» **PROVIDED TEXT**:
• • •

Why this matters
Traditional Chinese medicine sits at the intersection of three different New Zealand border rules: biosecurity (plant and animal material), endangered species law (CITES), and medicine controls. A single pouch of remedies can contain processed tablets that clear in seconds, raw roots that need inspection, and an animal-derived ingredient that is illegal to import at all. That is why TCM cannot get a single yes-or-no answer — the contents decide.
Restrictions
- Processed products — tablets, capsules, teas in sealed retail packaging, balms, and patches — are generally fine in personal-use quantities. Keep them in original packaging with a readable ingredient list.
- Animal ingredients are the danger zone. Deer velvet, dried gecko, seahorse, antler, bone, and similar materials are animal products under biosecurity rules. If the species is CITES-listed — pangolin, tiger, musk deer, some orchids and agarwood — importing it is an offence, not just a confiscation.
- Raw plant material — dried whole herbs, roots, bark, fungi, and especially anything containing seeds — is assessed as a plant biosecurity risk and may be seized.
- Declare everything. Tick the declaration boxes for food, plant, and animal products. Officers see TCM daily; declared items that pass are handed straight back.
Undeclared risk items mean an instant NZ$400 fine, and concealing endangered species material can lead to prosecution.
What the official guidance says
MPI requires travellers to declare all plant and animal products, which covers most traditional medicines, and NZ Customs separately enforces CITES restrictions on endangered species ingredients. MPI's published position is that processed, commercially packaged products are lower risk, while raw and animal-derived material needs inspection. The biosecurity officer at the airport makes the final decision on every item, so declare, present the packaging, and let them assess it.

• • •

» **ACTIVITY 1**: Translate into Spanish this sentence from the text on bringing traditional Chinese medicine into New Zealand: "Undeclared risk items mean an instant NZ$400 fine, and concealing endangered species material can lead to prosecution."
» **ACTIVITY 2**: From the text on bringing traditional Chinese medicine into New Zealand, print the passage starting with "Undeclared risk items" and going on through "them assess it.".

» **SOURCE MATERIAL**:
• • •

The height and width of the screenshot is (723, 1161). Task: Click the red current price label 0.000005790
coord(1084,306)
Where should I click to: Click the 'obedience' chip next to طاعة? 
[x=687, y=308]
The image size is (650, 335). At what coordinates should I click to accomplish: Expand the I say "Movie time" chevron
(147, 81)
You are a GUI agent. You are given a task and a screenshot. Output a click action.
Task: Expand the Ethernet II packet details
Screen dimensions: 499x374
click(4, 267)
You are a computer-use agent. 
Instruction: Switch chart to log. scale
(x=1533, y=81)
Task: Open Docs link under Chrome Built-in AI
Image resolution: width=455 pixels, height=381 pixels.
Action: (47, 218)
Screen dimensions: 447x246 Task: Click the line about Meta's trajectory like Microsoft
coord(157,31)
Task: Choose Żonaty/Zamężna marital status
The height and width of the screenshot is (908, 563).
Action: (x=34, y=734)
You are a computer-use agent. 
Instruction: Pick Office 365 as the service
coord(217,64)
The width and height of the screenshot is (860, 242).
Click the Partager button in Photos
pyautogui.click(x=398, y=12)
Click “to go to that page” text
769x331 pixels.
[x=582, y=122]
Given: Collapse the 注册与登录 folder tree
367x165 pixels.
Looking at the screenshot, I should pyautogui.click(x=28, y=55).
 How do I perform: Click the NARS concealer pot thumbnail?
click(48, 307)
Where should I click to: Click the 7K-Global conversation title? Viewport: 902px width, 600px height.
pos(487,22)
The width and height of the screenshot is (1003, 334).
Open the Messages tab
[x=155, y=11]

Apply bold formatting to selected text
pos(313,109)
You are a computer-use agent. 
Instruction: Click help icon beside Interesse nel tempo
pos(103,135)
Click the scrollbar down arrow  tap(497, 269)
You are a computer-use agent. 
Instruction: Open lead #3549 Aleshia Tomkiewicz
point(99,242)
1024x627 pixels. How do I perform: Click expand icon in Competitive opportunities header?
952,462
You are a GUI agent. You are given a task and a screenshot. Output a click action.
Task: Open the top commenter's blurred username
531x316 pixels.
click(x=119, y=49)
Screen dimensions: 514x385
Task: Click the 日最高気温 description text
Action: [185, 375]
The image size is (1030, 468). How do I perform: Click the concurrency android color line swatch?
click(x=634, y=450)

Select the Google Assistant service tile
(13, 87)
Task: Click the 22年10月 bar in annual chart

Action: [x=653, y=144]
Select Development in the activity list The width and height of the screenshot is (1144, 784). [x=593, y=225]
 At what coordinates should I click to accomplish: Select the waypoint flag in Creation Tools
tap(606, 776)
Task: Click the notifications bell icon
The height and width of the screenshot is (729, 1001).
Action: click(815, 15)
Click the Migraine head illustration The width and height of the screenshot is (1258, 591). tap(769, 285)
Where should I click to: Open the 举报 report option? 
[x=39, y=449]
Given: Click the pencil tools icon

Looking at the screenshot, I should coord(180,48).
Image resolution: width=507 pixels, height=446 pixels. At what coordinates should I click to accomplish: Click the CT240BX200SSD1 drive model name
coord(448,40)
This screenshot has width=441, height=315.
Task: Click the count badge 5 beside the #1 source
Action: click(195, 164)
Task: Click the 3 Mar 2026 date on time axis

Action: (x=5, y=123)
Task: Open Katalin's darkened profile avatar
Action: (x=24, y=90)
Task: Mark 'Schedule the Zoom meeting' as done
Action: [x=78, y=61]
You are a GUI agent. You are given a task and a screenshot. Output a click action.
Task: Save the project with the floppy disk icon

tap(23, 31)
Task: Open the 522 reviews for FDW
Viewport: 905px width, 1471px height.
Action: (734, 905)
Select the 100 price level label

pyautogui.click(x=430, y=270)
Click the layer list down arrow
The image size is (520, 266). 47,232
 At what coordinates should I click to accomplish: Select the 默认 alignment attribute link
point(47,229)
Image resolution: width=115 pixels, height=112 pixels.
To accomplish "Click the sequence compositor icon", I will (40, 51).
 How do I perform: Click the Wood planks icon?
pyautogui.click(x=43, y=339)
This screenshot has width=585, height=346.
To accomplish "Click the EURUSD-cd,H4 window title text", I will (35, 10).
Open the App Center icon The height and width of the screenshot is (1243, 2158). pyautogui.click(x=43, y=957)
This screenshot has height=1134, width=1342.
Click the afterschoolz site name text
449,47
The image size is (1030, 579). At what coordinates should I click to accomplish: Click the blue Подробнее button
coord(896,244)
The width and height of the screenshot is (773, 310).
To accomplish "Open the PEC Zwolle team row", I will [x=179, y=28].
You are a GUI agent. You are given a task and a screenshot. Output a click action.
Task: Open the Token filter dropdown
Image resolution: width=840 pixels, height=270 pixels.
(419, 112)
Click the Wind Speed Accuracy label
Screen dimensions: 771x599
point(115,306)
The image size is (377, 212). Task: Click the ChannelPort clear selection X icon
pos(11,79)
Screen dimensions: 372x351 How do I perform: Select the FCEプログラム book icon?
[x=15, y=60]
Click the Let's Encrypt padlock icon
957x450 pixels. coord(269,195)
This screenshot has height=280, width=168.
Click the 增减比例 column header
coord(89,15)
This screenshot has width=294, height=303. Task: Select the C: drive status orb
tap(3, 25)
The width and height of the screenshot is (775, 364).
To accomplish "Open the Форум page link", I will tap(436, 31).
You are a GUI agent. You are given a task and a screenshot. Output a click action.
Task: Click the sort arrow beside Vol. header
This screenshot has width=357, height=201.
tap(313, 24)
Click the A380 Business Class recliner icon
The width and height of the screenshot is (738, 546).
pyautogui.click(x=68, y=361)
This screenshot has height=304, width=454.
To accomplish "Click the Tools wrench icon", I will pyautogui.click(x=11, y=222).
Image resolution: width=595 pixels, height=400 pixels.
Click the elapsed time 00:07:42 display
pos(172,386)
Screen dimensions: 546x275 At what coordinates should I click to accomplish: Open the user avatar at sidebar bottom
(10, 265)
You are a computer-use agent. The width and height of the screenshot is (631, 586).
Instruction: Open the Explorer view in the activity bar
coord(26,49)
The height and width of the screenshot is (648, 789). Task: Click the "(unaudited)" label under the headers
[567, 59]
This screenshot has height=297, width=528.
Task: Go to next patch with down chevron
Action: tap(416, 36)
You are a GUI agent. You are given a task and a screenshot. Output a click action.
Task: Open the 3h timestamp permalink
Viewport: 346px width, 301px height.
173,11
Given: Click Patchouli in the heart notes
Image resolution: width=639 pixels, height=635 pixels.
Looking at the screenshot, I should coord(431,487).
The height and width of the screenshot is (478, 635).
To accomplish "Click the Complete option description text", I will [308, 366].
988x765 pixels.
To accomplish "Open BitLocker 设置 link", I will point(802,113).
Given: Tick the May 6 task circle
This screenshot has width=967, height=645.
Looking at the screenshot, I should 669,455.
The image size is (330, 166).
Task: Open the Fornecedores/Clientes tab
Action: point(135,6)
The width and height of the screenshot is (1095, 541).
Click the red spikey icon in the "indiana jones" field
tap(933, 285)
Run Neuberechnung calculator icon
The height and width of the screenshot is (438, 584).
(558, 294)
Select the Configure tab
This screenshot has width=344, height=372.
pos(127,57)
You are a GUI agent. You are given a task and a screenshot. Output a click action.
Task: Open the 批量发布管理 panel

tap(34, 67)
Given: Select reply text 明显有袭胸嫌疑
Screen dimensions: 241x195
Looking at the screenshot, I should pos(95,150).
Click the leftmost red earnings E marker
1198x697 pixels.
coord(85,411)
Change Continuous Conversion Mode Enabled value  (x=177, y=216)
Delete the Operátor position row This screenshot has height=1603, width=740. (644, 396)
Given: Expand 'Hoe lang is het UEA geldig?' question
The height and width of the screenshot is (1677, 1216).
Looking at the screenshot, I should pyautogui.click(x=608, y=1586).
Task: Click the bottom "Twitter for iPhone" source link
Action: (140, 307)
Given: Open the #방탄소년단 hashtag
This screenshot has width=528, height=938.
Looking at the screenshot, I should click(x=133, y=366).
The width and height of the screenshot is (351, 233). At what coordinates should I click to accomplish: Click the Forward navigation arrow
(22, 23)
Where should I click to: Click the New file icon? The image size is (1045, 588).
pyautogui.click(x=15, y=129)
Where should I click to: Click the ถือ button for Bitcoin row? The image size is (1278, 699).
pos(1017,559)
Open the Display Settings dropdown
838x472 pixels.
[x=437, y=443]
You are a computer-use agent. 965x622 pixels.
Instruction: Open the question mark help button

• • •

» **WORKED SOLUTION 1**: Los artículos de riesgo no declarados suponen una multa inmediata de NZ$400, y ocultar material de especies en peligro de extinción puede dar lugar a un proceso judicial.

» **WORKED SOLUTION 2**:
Undeclared risk items mean an instant NZ$400 fine, and concealing endangered species material can lead to prosecution.
What the official guidance says
MPI requires travellers to declare all plant and animal products, which covers most traditional medicines, and NZ Customs separately enforces CITES restrictions on endangered species ingredients. MPI's published position is that processed, commercially packaged products are lower risk, while raw and animal-derived material needs inspection. The biosecurity officer at the airport makes the final decision on every item, so declare, present the packaging, and let them assess it.